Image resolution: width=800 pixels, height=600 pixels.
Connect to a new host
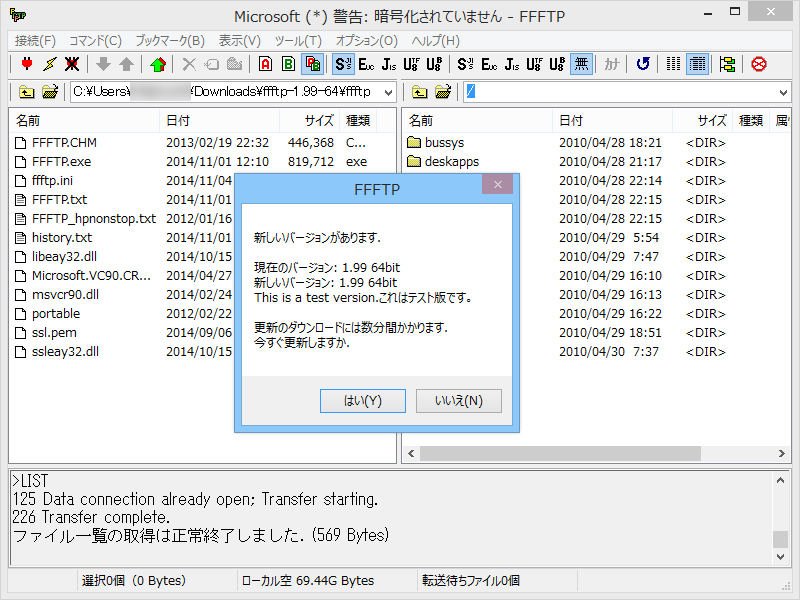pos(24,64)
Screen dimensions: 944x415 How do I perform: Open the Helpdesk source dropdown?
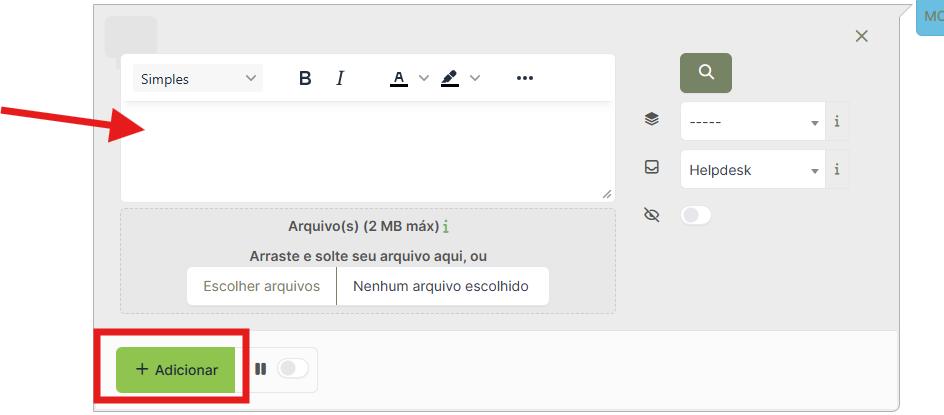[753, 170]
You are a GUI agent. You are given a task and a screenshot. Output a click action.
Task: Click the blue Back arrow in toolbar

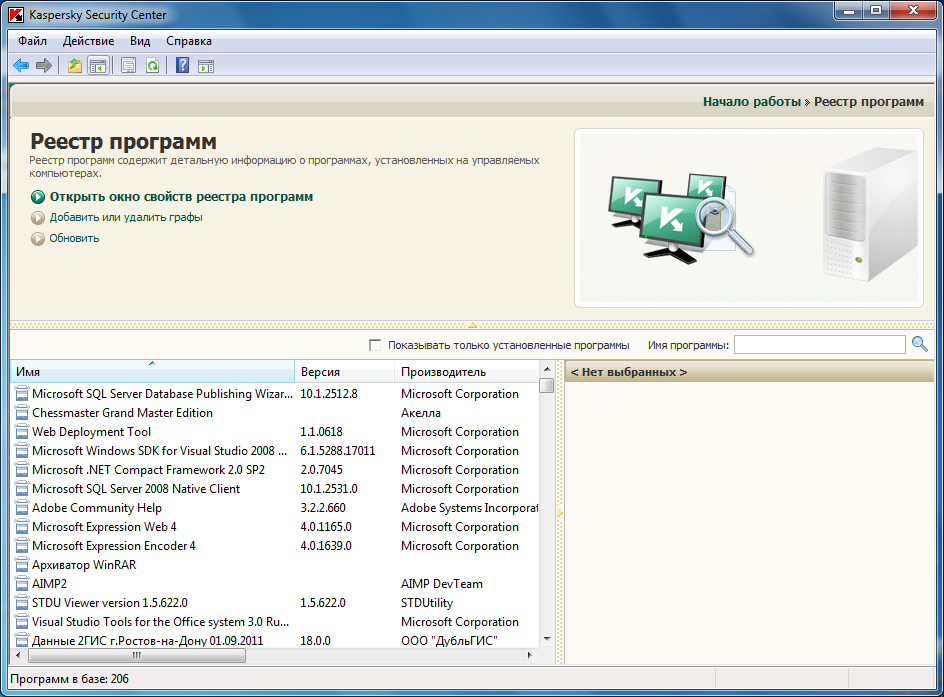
-.-.-
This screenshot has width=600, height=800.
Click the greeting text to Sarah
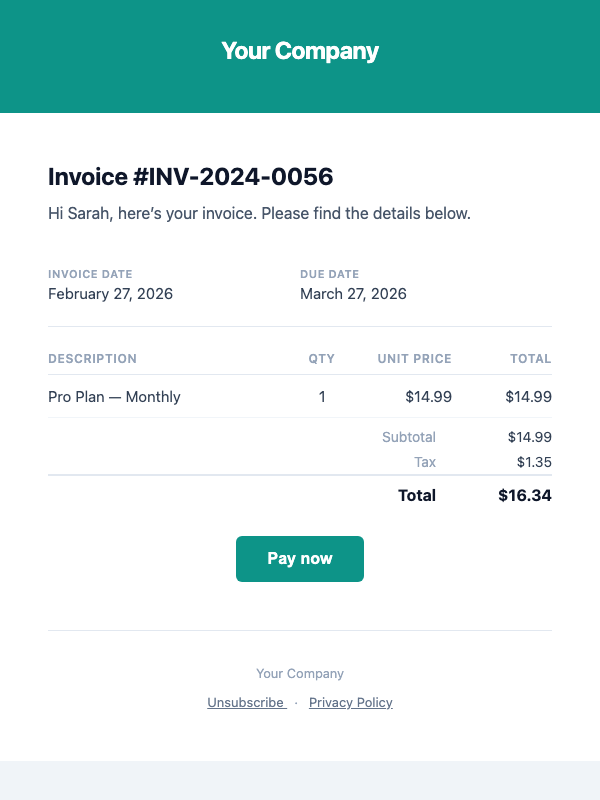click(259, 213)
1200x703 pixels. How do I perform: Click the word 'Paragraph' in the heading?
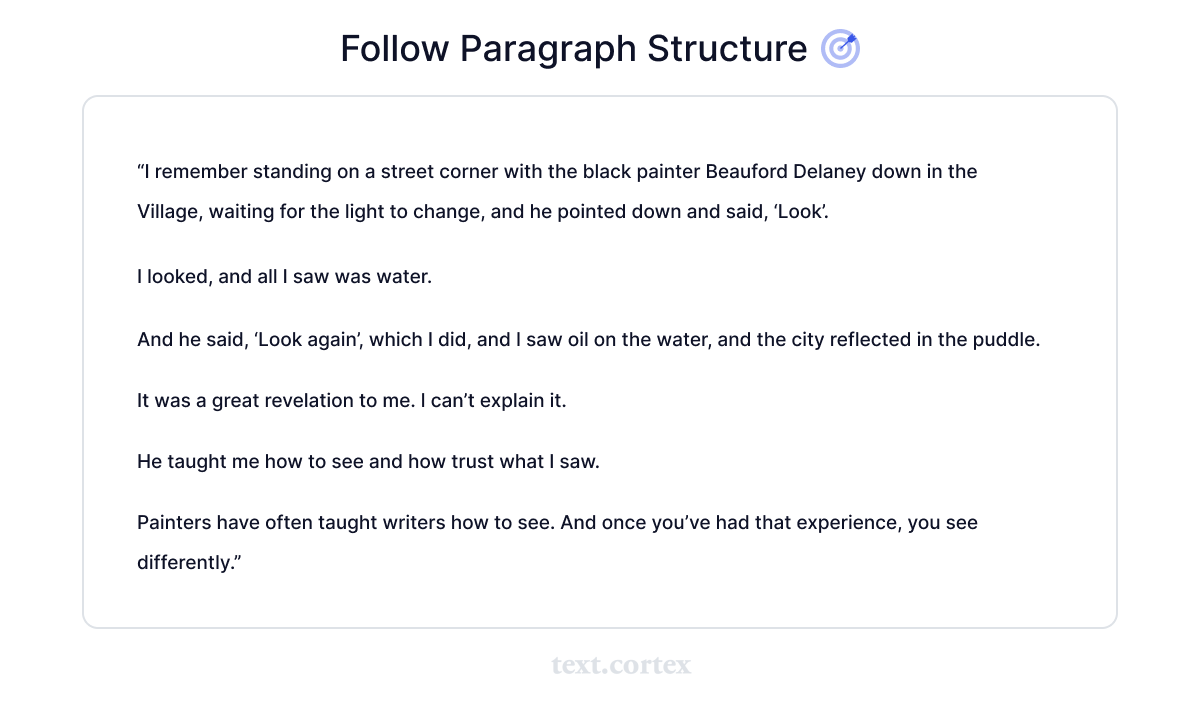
-.-.-
§ Set task: Rewrite the part of the entries that opens with the line containing "Screen dimensions: 944x415" and closes with the line containing "Task: Click the blue Back arrow in toolbar", both included, keeping every line's wording but leaving out the pictures. Scale each coordinate given as an answer by 1.05 and round it to a whole number, with halves rounded up.

§ Solution for this problem:
Screen dimensions: 944x415 How do I perform: Open the Helpdesk source dropdown?
[791, 179]
You are a GUI agent. You are given a task and a screenshot. Output a click action.
Task: Click the blue Back arrow in toolbar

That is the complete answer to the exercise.